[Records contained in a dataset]
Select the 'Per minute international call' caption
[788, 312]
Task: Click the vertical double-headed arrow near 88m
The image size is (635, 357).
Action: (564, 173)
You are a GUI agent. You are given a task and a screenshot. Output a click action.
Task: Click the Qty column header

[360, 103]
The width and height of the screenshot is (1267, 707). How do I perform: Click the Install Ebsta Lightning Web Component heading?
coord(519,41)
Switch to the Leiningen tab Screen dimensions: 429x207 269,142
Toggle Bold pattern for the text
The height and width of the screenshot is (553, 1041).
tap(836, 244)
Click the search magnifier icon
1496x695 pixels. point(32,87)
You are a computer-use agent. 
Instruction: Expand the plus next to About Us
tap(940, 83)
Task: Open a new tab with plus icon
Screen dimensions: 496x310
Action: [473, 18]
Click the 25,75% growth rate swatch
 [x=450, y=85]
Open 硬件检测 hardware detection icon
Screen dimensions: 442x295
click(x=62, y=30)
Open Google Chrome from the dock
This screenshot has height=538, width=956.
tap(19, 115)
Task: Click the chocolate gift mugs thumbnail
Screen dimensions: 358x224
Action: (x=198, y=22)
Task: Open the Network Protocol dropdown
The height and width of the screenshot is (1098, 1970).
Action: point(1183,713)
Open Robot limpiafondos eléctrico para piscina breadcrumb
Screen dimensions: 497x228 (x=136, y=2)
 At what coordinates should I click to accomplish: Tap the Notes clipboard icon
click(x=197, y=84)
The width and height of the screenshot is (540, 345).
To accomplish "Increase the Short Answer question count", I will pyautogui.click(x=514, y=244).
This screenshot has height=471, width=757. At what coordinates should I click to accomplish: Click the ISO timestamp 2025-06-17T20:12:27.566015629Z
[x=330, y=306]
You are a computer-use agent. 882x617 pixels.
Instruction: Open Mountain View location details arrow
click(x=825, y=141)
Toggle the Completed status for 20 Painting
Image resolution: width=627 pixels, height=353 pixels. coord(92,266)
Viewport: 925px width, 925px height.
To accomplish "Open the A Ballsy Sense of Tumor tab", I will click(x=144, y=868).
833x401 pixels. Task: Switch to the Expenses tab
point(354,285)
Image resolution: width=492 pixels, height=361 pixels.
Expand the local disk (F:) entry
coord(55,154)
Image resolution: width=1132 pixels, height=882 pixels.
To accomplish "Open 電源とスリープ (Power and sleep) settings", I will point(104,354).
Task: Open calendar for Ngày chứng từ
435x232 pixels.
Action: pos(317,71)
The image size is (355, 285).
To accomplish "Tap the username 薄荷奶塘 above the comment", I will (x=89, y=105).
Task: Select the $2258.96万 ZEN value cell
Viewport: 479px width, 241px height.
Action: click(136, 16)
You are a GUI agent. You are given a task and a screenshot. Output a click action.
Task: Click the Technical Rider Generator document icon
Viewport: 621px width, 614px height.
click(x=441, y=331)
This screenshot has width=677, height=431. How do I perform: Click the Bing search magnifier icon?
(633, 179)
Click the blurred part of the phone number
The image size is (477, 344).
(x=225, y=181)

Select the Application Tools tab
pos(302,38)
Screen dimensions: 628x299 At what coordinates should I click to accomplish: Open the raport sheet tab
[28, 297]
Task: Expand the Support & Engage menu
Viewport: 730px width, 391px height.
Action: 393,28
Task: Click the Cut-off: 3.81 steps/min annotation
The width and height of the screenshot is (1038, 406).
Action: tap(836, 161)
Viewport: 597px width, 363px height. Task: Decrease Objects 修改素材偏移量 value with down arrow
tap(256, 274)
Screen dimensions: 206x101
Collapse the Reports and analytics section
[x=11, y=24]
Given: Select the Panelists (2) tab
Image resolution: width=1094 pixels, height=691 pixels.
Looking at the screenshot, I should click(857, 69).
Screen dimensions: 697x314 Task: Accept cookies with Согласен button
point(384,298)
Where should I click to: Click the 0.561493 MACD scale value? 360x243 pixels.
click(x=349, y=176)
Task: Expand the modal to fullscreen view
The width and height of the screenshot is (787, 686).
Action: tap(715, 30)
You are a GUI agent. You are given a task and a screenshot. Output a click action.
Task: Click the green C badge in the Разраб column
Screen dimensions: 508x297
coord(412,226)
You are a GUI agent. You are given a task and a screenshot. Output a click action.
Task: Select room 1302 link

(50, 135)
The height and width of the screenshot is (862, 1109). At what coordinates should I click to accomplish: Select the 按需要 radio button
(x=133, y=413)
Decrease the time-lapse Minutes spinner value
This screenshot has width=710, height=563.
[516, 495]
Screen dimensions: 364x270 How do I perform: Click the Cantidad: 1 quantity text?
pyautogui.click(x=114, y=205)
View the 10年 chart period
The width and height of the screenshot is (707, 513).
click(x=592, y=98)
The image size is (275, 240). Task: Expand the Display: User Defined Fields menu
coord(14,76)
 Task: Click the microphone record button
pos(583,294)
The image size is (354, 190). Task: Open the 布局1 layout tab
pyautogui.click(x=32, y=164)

> _The problem_
A line belongs in the answer if it contains the word "will"; copy every such line from the data above.

> _Written answer_
To accomplish "Increase the Short Answer question count", I will pyautogui.click(x=514, y=244).
To accomplish "Open the A Ballsy Sense of Tumor tab", I will click(x=144, y=868).
To accomplish "Open 電源とスリープ (Power and sleep) settings", I will point(104,354).
To accomplish "Tap the username 薄荷奶塘 above the comment", I will (x=89, y=105).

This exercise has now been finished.